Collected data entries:
━━━━━━━━━━━━━━━━━━━━━━━━━━━━━━
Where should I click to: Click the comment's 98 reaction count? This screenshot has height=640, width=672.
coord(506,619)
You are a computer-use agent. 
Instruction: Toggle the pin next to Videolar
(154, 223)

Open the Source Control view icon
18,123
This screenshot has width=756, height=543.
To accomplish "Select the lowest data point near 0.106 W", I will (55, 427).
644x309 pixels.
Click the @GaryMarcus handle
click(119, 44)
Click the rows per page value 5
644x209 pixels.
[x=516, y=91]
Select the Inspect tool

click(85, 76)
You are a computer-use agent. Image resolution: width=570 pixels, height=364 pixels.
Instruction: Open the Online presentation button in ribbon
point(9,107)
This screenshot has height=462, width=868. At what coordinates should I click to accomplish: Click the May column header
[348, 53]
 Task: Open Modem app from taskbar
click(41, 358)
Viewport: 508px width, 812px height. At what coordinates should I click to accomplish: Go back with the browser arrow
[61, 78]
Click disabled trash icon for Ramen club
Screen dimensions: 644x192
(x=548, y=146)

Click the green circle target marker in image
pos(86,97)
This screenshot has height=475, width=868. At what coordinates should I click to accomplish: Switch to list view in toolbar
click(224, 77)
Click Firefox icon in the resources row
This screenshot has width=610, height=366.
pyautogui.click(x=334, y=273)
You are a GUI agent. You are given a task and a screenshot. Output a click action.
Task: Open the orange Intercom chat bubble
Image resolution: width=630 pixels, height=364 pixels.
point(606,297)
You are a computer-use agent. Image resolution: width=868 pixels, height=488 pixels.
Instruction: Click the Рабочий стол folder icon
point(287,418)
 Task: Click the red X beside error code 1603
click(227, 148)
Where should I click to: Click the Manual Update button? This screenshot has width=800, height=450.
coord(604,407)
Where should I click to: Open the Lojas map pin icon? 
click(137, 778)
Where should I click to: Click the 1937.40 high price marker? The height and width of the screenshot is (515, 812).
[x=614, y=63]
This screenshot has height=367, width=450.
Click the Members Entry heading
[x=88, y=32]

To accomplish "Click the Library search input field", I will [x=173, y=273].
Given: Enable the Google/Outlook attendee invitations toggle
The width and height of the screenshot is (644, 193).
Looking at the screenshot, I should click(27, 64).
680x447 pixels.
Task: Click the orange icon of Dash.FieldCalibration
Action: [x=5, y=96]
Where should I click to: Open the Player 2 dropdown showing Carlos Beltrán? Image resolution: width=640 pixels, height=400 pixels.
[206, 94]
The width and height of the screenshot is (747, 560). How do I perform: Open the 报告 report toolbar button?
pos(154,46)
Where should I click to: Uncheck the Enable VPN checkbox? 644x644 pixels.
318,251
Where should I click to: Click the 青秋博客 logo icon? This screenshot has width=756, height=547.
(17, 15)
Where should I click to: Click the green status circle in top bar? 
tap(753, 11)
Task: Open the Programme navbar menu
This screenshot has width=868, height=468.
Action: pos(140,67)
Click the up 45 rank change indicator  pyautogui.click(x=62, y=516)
━━━━━━━━━━━━━━━━━━━━━━━━━━━━━━
All the lines above must appear again in the answer, word for word.

Where should I click to: Click the comment's 98 reaction count? This screenshot has height=640, width=672.
coord(506,619)
You are a computer-use agent. 
Instruction: Toggle the pin next to Videolar
(154, 223)

Open the Source Control view icon
18,123
This screenshot has width=756, height=543.
To accomplish "Select the lowest data point near 0.106 W", I will (55, 427).
644x309 pixels.
Click the @GaryMarcus handle
click(119, 44)
Click the rows per page value 5
644x209 pixels.
[x=516, y=91]
Select the Inspect tool

click(85, 76)
You are a computer-use agent. Image resolution: width=570 pixels, height=364 pixels.
Instruction: Open the Online presentation button in ribbon
point(9,107)
This screenshot has height=462, width=868. At what coordinates should I click to accomplish: Click the May column header
[348, 53]
 Task: Open Modem app from taskbar
click(41, 358)
Viewport: 508px width, 812px height. At what coordinates should I click to accomplish: Go back with the browser arrow
[61, 78]
Click disabled trash icon for Ramen club
Screen dimensions: 644x192
(x=548, y=146)

Click the green circle target marker in image
pos(86,97)
This screenshot has height=475, width=868. At what coordinates should I click to accomplish: Switch to list view in toolbar
click(224, 77)
Click Firefox icon in the resources row
This screenshot has width=610, height=366.
pyautogui.click(x=334, y=273)
You are a GUI agent. You are given a task and a screenshot. Output a click action.
Task: Open the orange Intercom chat bubble
Image resolution: width=630 pixels, height=364 pixels.
point(606,297)
You are a computer-use agent. Image resolution: width=868 pixels, height=488 pixels.
Instruction: Click the Рабочий стол folder icon
point(287,418)
 Task: Click the red X beside error code 1603
click(227, 148)
Where should I click to: Click the Manual Update button? This screenshot has width=800, height=450.
coord(604,407)
Where should I click to: Open the Lojas map pin icon? 
click(137, 778)
Where should I click to: Click the 1937.40 high price marker? The height and width of the screenshot is (515, 812).
[x=614, y=63]
This screenshot has height=367, width=450.
Click the Members Entry heading
[x=88, y=32]

To accomplish "Click the Library search input field", I will [x=173, y=273].
Given: Enable the Google/Outlook attendee invitations toggle
The width and height of the screenshot is (644, 193).
Looking at the screenshot, I should click(27, 64).
680x447 pixels.
Task: Click the orange icon of Dash.FieldCalibration
Action: [x=5, y=96]
Where should I click to: Open the Player 2 dropdown showing Carlos Beltrán? Image resolution: width=640 pixels, height=400 pixels.
[206, 94]
The width and height of the screenshot is (747, 560). How do I perform: Open the 报告 report toolbar button?
pos(154,46)
Where should I click to: Uncheck the Enable VPN checkbox? 644x644 pixels.
318,251
Where should I click to: Click the 青秋博客 logo icon? This screenshot has width=756, height=547.
(17, 15)
Where should I click to: Click the green status circle in top bar? 
tap(753, 11)
Task: Open the Programme navbar menu
This screenshot has width=868, height=468.
Action: pos(140,67)
Click the up 45 rank change indicator  pyautogui.click(x=62, y=516)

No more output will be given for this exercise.